| SOURCE DOCUMENT |
Veyaura Gems
VEYAURA
CEYLON GEMS
Ceylon gem heritage
Heritage · The Great Misunderstandings

The crowns of empires were wrong about their own gemstones.

For two thousand years, Ceylon supplied the world with its finest sapphires, spinels and padparadscha. For most of that time, the royal courts who wore them did not know what they actually owned.

A Two-Thousand-Year Lineage

The island the ancients called Ratna-Dweepa — the Island of Gems.

Ptolemy mapped it. Marco Polo wrote that it produced "the finest and largest rubies in the world" — most of which we now know were Ceylon spinels and red sapphires. Sinbad's voyages were almost certainly to its shores. King Solomon is said to have sourced his sapphires from the island. From the Anuradhapura kingdom to the Kandyan court, from the Mughal treasury to the Romanov diamond fund, from St. Edward's Sapphire in the British Crown to the Logan Sapphire at the Smithsonian — the trail of the world's most important coloured gemstones leads, again and again, back to Sri Lanka.

The Five Royal Misunderstandings

How the world's greatest courts confused their own jewels.

The Black Prince's Ruby
Tale N° 01 · British Imperial State Crown · circa 1367

The Black Prince's Ruby

Mounted at the very front of the British Imperial State Crown, the 170-carat 'Black Prince's Ruby' was paraded for almost six centuries as the most famous ruby in Europe. Edward, the Black Prince, received it in 1367 from Pedro of Castile. Henry V wore it into the Battle of Agincourt in 1415, where it reportedly saved his life when a French battle-axe struck the gem set into his helmet. It was only with the rise of modern gemology in the 19th century that the truth emerged: it is not a ruby at all. It is a magnificent red spinel — almost certainly mined in the Badakhshan region but with kin-stones flowing from Ceylon for two thousand years. No British monarch had ever known the difference.

For five centuries, the most-watched 'ruby' in Europe was a spinel.
The Timur Ruby
Tale N° 02 · Mughal & British Crown Jewels · circa 1612

The Timur Ruby

A 361-carat red gem engraved with the names of six Mughal emperors and Persian conquerors — Timur, Akbar, Jahangir, Shah Jahan, Aurangzeb, and ultimately Queen Victoria. Presented to her by the East India Company in 1851, it sat in the British royal collection for over half a century as the largest known ruby in the world. In 1912, gemological re-examination confirmed it was, again, a spinel. The engravings remain priceless historical record; the 'ruby' designation does not. Even the Mughals — the most sophisticated patrons of coloured gemstones in history — could not distinguish a fine spinel from a true corundum ruby.

| INFORMATION PROVIDED |

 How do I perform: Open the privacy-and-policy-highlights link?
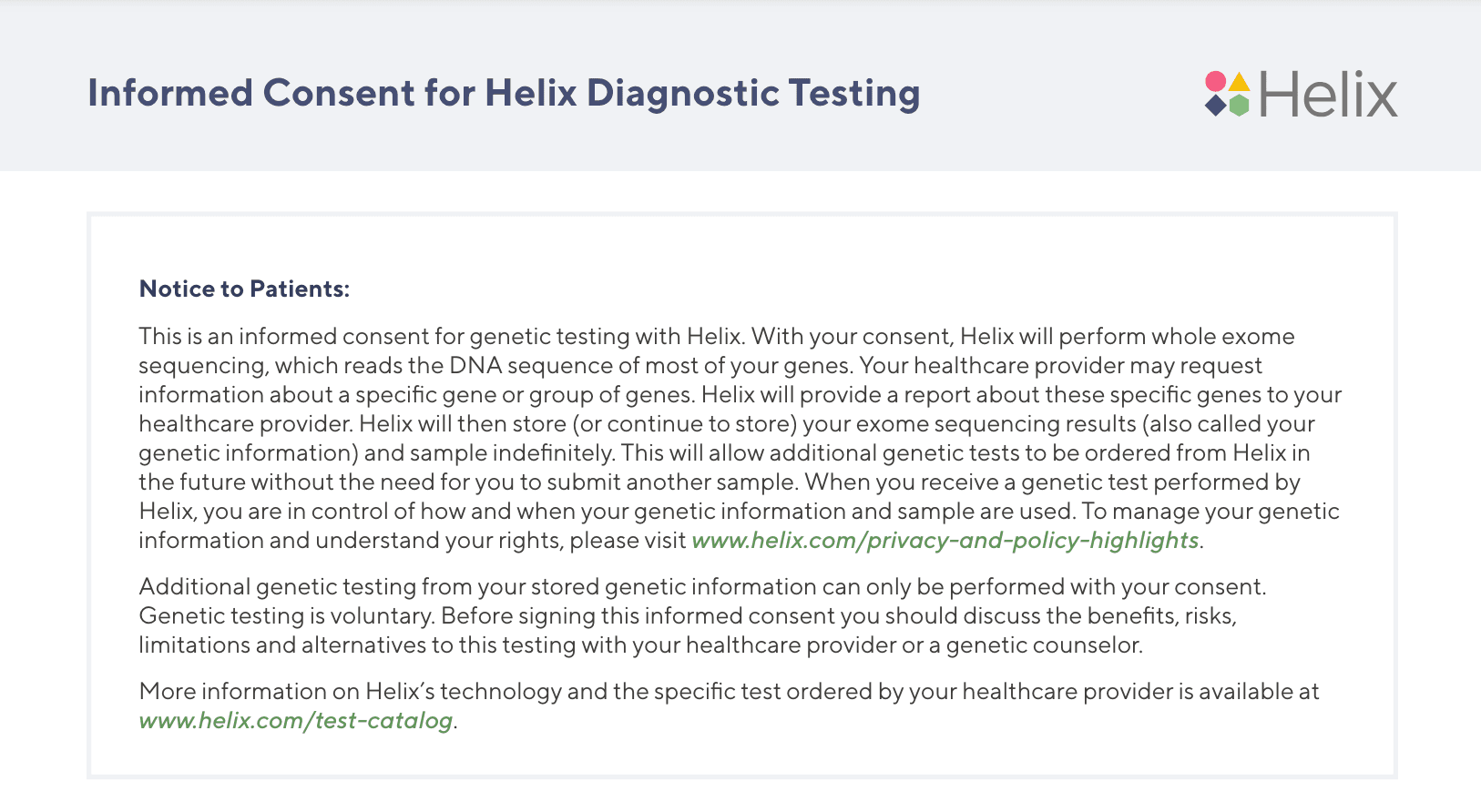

| GIVEN EXERCISE 1 |
On the gem heritage page, list every name said to be engraved on the Timur Ruby.
| GIVEN EXERCISE 2 |
According to the gem heritage page, who gave the Black Prince's Ruby to Edward, the Black Prince?

| EXERCISE SOLUTION 1 |
Timur, Akbar, Jahangir, Shah Jahan, Aurangzeb, Queen Victoria

| EXERCISE SOLUTION 2 |
Pedro of Castile